Monsanto Shareowners Approve Merger With Bayer
Monsanto shareholders today approved a merger of the St. Louis firm with Bayer Aktiengesellschaft. According to press releases sent out by both companies, Monsanto shareowners will receive $128 per share in cash at the closing of the merger.
It’s important to note that hurdles remain before this merger becomes reality. Regulators in the U.S. and European Union, for example, are scrutinizing the merger, and divestitures could result. Still, this represents one step closer to Monsanto and Bayer becoming one firm.
“We are pleased we received such strong support from our shareowners,” says Hugh Grant, Monsanto chairman and chief executive officer, in a press release. “This is an important milestone as we work to combine our two complementary companies and deliver on our shared vision for the future of agriculture. By bringing together our expertise and our resources to drive this shared vision, we can do even more together to benefit growers around the world and to help address broad global challenges like climate change and food scarcity.”
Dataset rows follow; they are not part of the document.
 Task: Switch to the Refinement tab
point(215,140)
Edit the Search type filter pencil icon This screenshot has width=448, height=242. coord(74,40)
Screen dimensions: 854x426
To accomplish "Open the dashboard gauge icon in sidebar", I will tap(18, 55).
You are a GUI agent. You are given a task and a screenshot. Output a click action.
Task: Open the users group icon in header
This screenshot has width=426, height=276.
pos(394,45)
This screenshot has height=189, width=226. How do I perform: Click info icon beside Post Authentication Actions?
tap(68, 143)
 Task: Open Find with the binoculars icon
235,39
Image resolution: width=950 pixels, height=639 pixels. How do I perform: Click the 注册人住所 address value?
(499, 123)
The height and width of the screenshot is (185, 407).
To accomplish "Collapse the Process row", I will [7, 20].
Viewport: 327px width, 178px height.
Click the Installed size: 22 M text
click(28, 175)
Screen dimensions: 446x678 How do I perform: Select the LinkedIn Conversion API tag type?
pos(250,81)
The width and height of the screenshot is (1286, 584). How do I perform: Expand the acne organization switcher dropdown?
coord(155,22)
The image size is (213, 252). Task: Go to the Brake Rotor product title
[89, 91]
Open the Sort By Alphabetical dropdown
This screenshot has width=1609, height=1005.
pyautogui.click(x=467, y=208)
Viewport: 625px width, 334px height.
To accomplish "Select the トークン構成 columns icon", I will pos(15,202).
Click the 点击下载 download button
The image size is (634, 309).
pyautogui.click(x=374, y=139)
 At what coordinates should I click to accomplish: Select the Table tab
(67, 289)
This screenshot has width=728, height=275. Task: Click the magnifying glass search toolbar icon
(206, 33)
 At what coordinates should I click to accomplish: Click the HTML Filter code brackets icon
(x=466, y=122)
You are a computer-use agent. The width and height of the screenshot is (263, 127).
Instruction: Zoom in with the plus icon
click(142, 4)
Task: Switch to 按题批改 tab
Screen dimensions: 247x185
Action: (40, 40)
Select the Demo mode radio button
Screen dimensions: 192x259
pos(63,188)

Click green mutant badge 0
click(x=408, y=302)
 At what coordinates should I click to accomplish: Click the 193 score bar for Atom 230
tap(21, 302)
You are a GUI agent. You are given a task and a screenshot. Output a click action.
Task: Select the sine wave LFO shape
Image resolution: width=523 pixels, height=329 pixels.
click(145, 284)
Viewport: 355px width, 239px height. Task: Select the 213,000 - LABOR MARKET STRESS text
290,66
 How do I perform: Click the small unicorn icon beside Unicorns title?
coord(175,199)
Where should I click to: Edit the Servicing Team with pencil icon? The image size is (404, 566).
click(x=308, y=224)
“The acquisition of Monsanto is driven by our strong belief that this combination can help address the growing challenges facing farmers and the overall agriculture industry today and in the future,” says Werner Baumann, CEO of Bayer AG, in a press release. “Together, Bayer and Monsanto will be able to offer the new, innovative solutions that our customers need. We look forward to completing the transaction and working closely with Monsanto to ensure a successful integration.”
Grant has previously said that overlaps are minimal between the two companies. Monsanto’s strengths include seeds and traits, while Bayer has a wide chemistry portfolio. Both companies both have ongoing biological products and research programs. Data science is also part of the acquisition, as Bayer has said it values Monsanto’s digital ag investment in The Climate Corporation.
Based on a preliminary tabulation of the shareowner vote, approximately 99% of all votes cast, which represents approximately 75% of all outstanding shares on November 7, 2016, the record date for the special meeting, were voted in favor of the merger. This is according to a Bayer press release. The release also said Monsanto shareowners also approved the proposal to approve, on an advisory (nonbinding) basis, certain compensation that may be paid or become payable to the Company’s named executive officers in connection with the merger.
The transaction is subject to customary closing conditions, including the receipt of required regulatory approvals, according to the press release. Bayer, with the support of Monsanto, has now submitted a number of filings, including the U.S. Hart-Scott-Rodino Act filing. Closing is expected by the end of 2017.